The two-year deadline is the date you have to be in court. The six-month deadline is the date by which you have to have frozen the evidence. The gap between those two dates is where cases are won or lost.
Texas comparative fault — the 51 percent bar
Texas follows a modified comparative-negligence rule. Your recovery is reduced by your percentage of fault. If you are 50 percent or less at fault, you recover — reduced by your share. If you are 51 percent or more at fault, you recover nothing.
In this crash, the central liability fact is that the Peterbilt turned across the northbound lanes. Under Texas traffic law, a driver making a turn across oncoming traffic must yield the right-of-way to vehicles approaching in the through lanes. The defense will still try to assign fault to the GMC driver — arguing excessive speed, inattention, or failure to avoid the trailer. Every percentage point they can pin on the deceased is money off the family’s recovery. This is why the crash reconstruction matters so much: the physical evidence — the length of skid marks, the angle of impact, the damage pattern on the GMC and the trailer, the data from both vehicles’ event data recorders — is what keeps the fault percentage where it belongs, on the truck that turned across traffic.

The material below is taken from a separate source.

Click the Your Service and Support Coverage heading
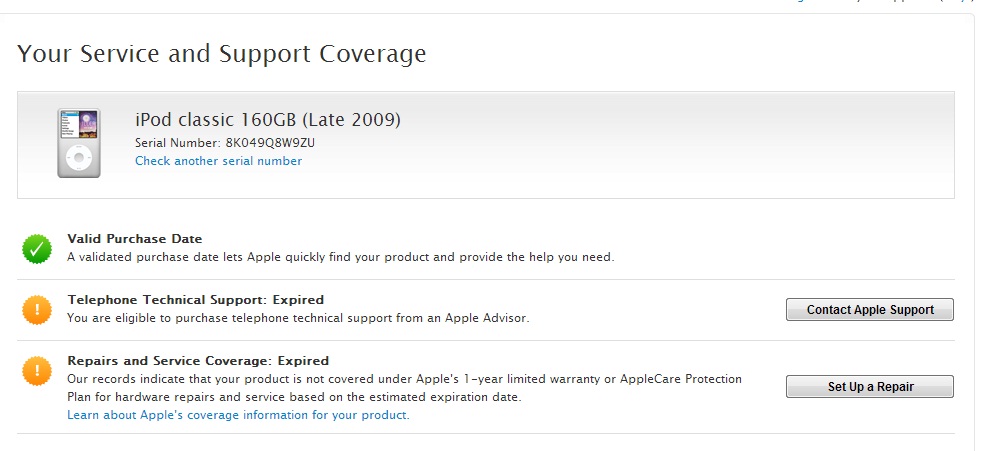Viewport: 998px width, 451px height. 222,54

Damages in a Texas wrongful-death case — no cap on the human losses
Unlike Texas medical-malpractice cases, which cap non-economic damages, there is no statutory cap on non-economic damages in a wrongful-death case arising from a vehicle crash caused by ordinary negligence. That means a jury can award the full measure of the family’s mental anguish, loss of companionship, and loss of the unique relationship they had with the deceased — without a statutory ceiling cutting it down.
The economic damages in a fatal truck-crash case include: the deceased’s lost future earning capacity (calculated using worklife expectancy tables, wage data, and benefit multipliers), the lost household services the deceased would have provided, past medical expenses, and funeral and burial costs. The non-economic damages include: the mental anguish of the surviving family members, the loss of the care, guidance, and counsel the deceased would have provided, and — in the survival action — the conscious pain and suffering the deceased experienced between the crash and death.

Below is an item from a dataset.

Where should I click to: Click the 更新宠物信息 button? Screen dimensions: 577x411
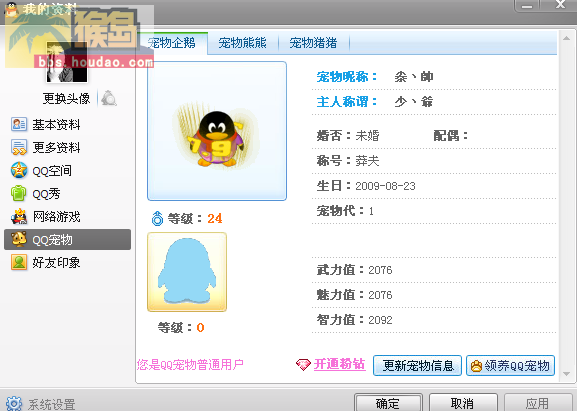tap(417, 365)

For the surviving passenger, a separate personal-injury claim covers all medical expenses (past and future), lost wages and lost earning capacity, physical pain and suffering, mental anguish, disfigurement, and impairment.
The Defendant Map: Who Is Responsible, and Who Is Hiding Behind Whom
The operator — the carrier you have not been told about yet
The article identifies the truck as a “Peterbilt semi-truck towing a trailer.” Peterbilt is the brand of the tractor — the front unit with the engine and the cab. But Peterbilt is a manufacturer, not the company that was operating the truck on FM 866 that morning. The company that employed the driver, dispatched the truck, and controlled the route is a separate entity — the motor carrier — and its name has not been publicly released yet.
Identifying the carrier is the first investigative step. The truck’s DOT number, displayed on the cab doors under federal regulation, is the key. From that number, the FMCSA SAFER database reveals the carrier’s legal name, its operating authority status, its insurance filings, its crash history, its out-of-service inspection rate, and its safety rating. That carrier — not Peterbilt, not the driver personally — is the entity whose insurance tower stands behind this crash.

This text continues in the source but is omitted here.